Banco de Portugal antecipa que idade da reforma aumente 3 anos até 2070
12 de jun. de 2019, 16:57
— Lusa/AO Online
“Admitindo
a manutenção das regras em vigor, e recorrendo às projeções
demográficas do Eurostat (EUROPOP2015), nomeadamente para a evolução dos
ganhos de esperança média de vida aos 65 anos para Portugal, é possível
projetar a tendência para a evolução futura da idade de passagem à
reforma”, indica o Banco de Portugal (BdP) no Boletim Económico de
junho, hoje divulgado.
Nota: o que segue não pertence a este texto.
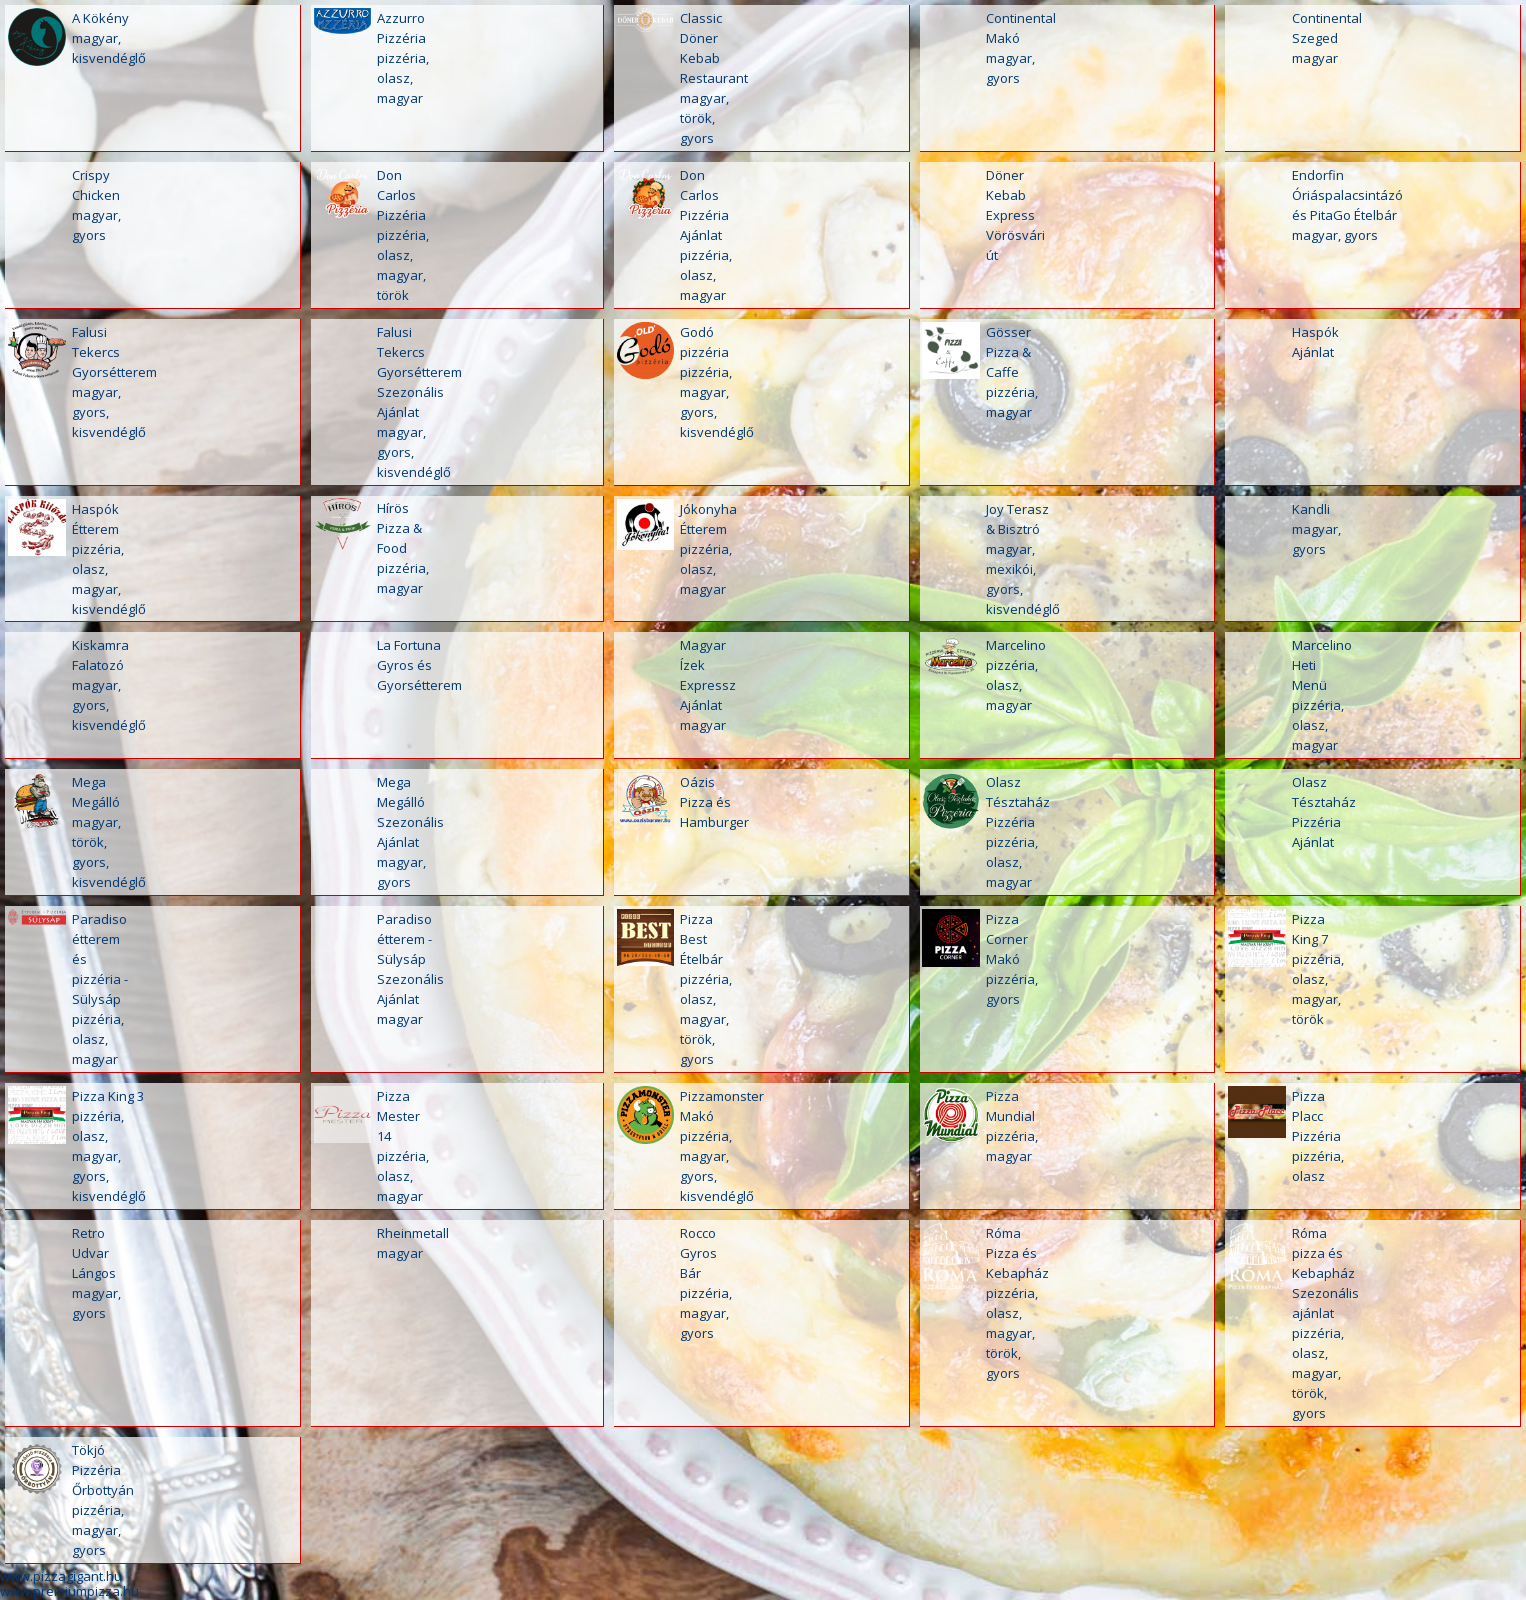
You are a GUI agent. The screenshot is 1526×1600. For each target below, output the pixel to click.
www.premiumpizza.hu (69, 1591)
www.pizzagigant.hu (61, 1576)
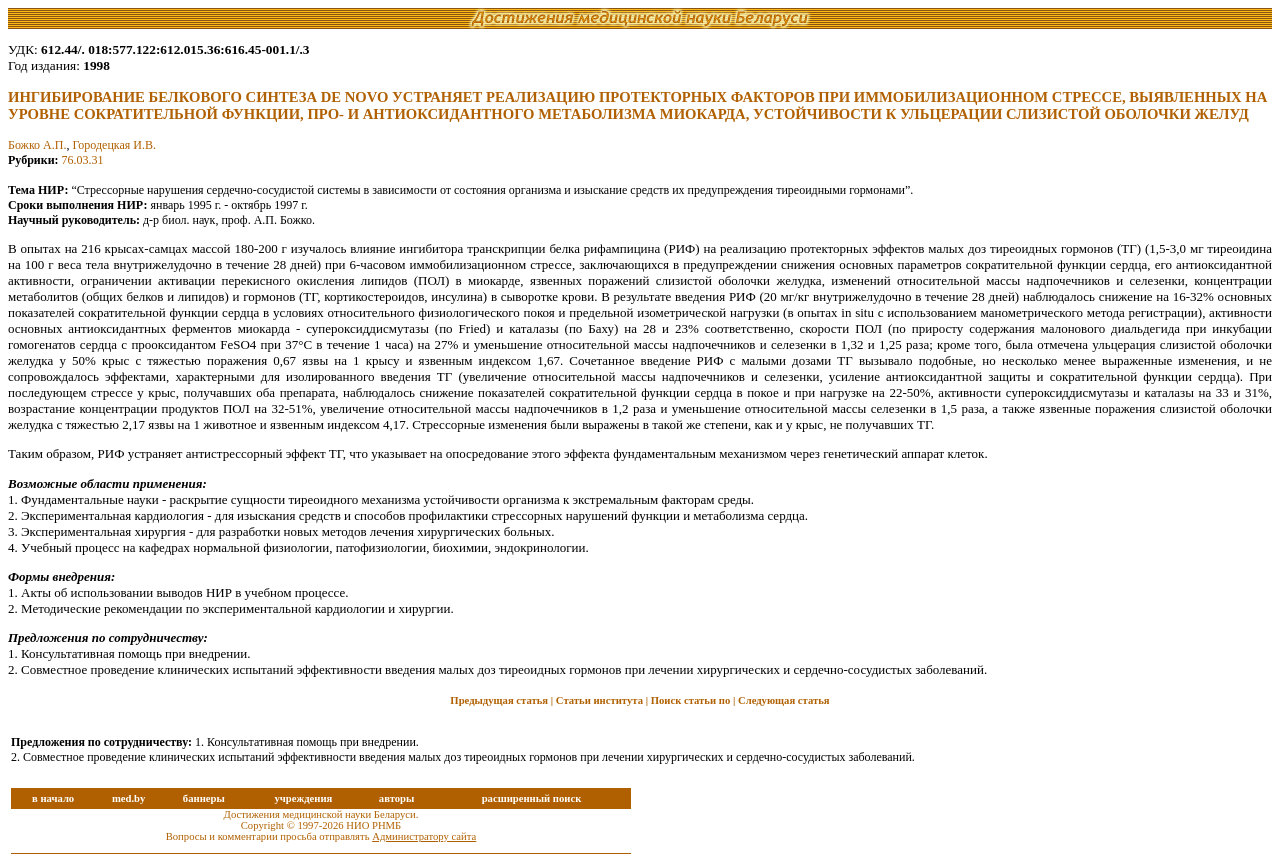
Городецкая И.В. (114, 145)
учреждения (303, 798)
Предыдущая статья (499, 700)
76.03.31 (83, 160)
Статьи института (599, 700)
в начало (53, 798)
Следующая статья (784, 700)
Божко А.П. (37, 145)
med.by (128, 798)
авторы (397, 798)
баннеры (204, 798)
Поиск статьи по (691, 700)
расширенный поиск (532, 798)
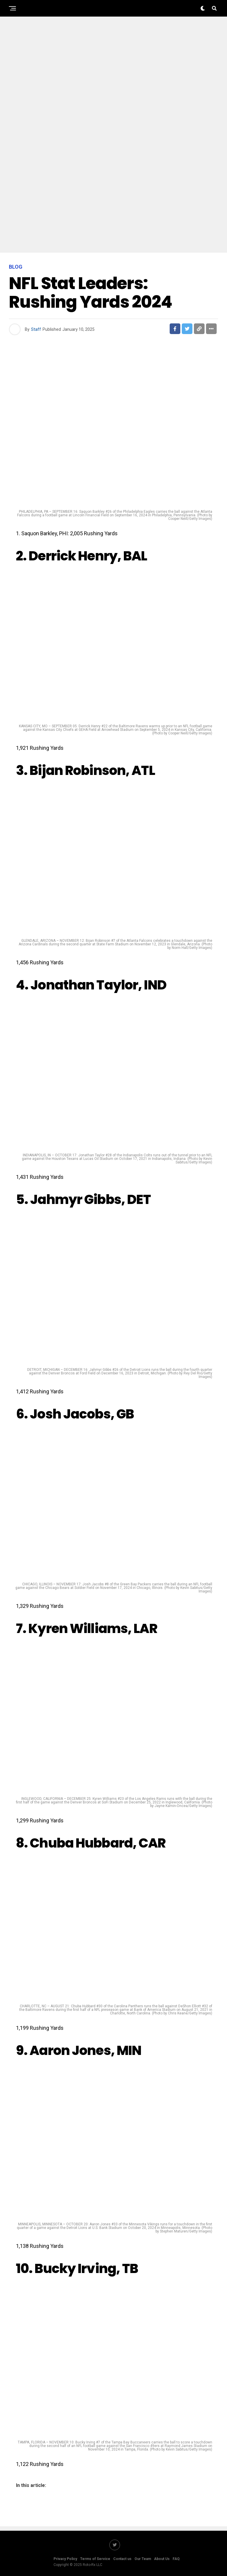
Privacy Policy (65, 2559)
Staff (36, 329)
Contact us (122, 2559)
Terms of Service (95, 2559)
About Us (162, 2559)
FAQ (176, 2559)
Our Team (142, 2559)
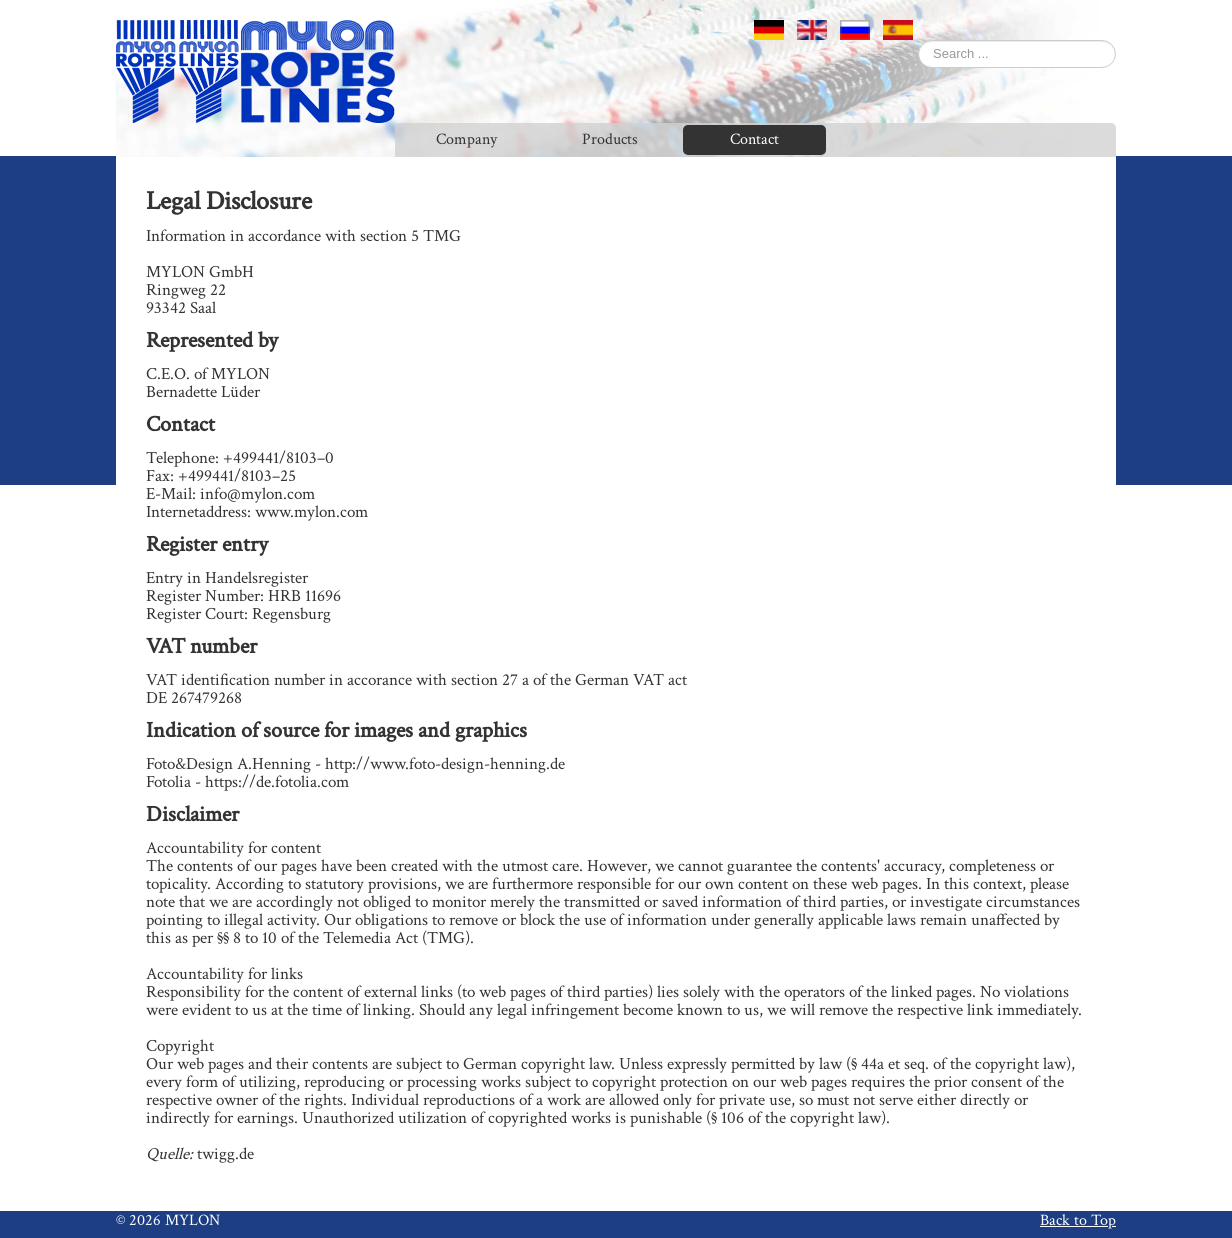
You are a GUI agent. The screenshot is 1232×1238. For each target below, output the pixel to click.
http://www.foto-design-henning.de (445, 764)
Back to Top (1078, 1220)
A instituição
liderada por Carlos Costa antecipa que, “com base nestas hipóteses, os
cerca de cinco anos de ganhos médios de longevidade projetados entre
2018 e 2070 traduzem-se num aumento da idade normal de reforma de três
anos nesse horizonte”.No tema em destaque
do Boletim Económico de junho, intitulado “As alterações demográficas e a
oferta de trabalho em Portugal”, o banco central recorda que para 2019 e
2020 a idade normal de acesso à pensão de velhice está definida em 66
anos e cinco meses.No boletim hoje
divulgado, o BdP salienta que “a estabilização e transparência do
enquadramento legal dos sistemas de pensões será crucial para os
indivíduos tomarem as suas decisões de consumo e poupança de forma
informada, com vista a assegurarem um rendimento adequado após a
passagem à reforma”.A instituição indica
que, “conjugando as tendências demográficas com as projeções da Comissão
Europeia para as taxas de atividade, prevê-se no longo prazo uma
diminuição da população ativa (dos 15 aos 64 anos) muito acentuada em
Portugal, não obstante a trajetória de aumento da taxa de atividade
acima da média da União Europeia nas próximas duas décadas”. Para
o banco central, o aumento previsto para a taxa de atividade em
Portugal resulta, sobretudo, da convergência da taxa de atividade das
mulheres para a dos homens durante aquele horizonte temporal, sendo que,
no caso dos homens, as previsões apontam para uma relativa
estabilização. O BdP indica ainda que a
convergência está projetada para os vários escalões etários, mas de
forma mais acentuada no escalão acima dos 55 anos. O
banco central salienta que a redução e envelhecimento da população
residente limitam o potencial de crescimento da oferta de trabalho e
acrescenta que, “no curto prazo, as limitações na oferta de trabalho e a
dinâmica da procura são suscetíveis de aumentar a pressão sobre os
salários”.O BdP recorda também que os dois
últimos anos testemunharam uma aceleração dos salários em Portugal, com
as remunerações por trabalhador no conjunto da economia a crescerem
1,6% em 2017 e 2,2% em 2018.Mas, a
instituição liderada por Carlos Costa adianta que a tendência de
envelhecimento e o aumento do nível médio das qualificações são duas
características da população ativa que operam em sentidos inversos para
explicar evoluções futuras do produto em Portugal.